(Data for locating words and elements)
────────────────

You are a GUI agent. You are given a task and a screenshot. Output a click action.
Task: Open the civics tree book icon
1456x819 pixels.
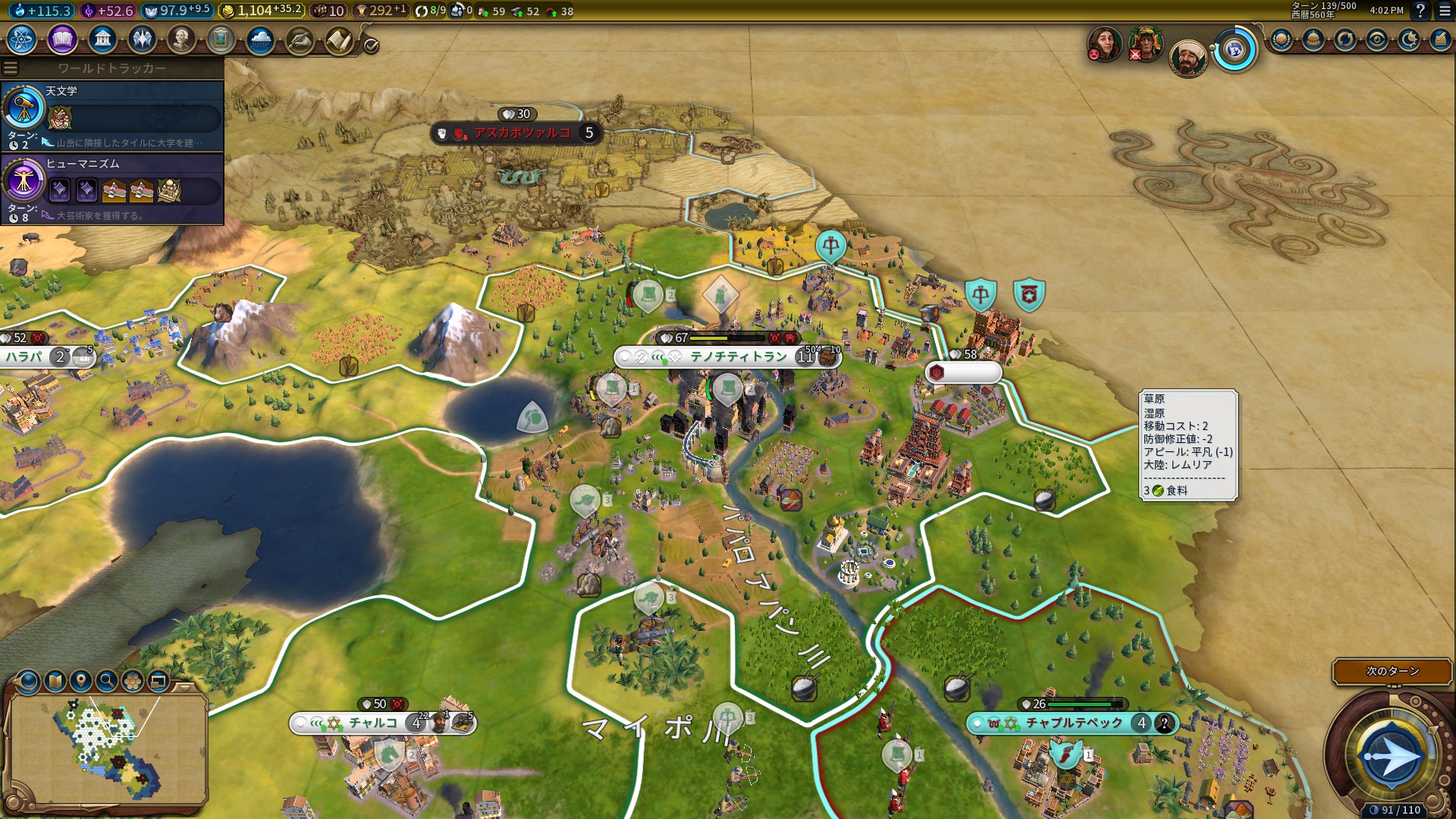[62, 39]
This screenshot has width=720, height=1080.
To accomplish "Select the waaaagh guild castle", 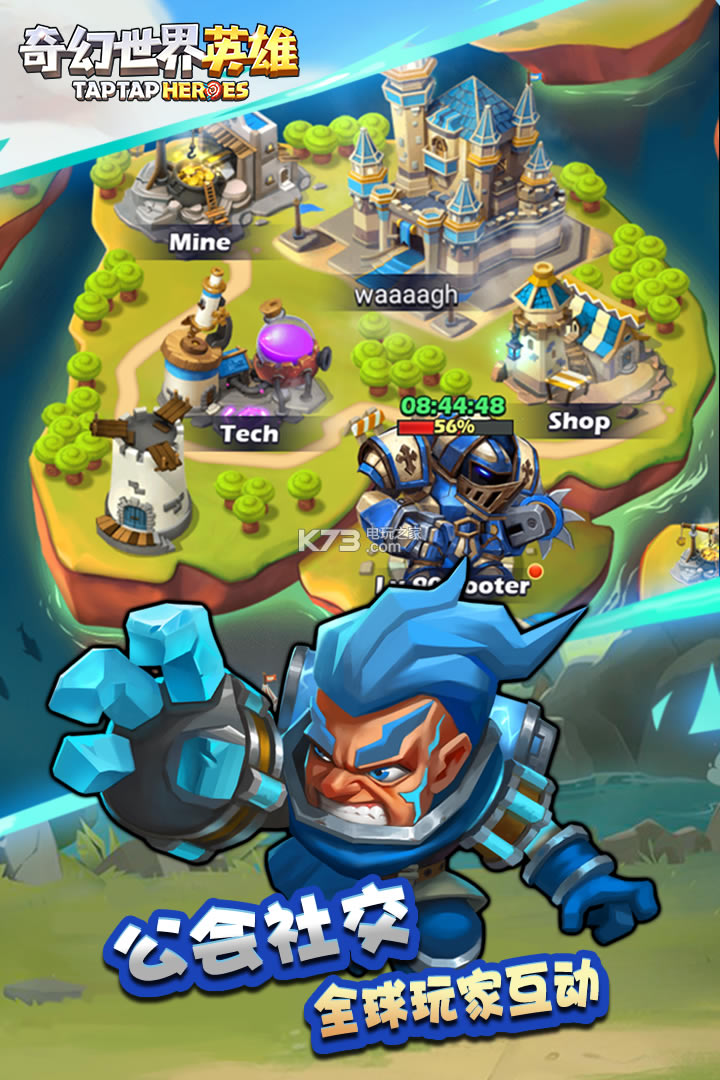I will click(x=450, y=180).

────────────────

Task directions
Please gather every line from the items above that contains the string "screenshot".

Written answer
You are a GUI agent. You are given a task and a screenshot. Output a click action.
This screenshot has width=720, height=1080.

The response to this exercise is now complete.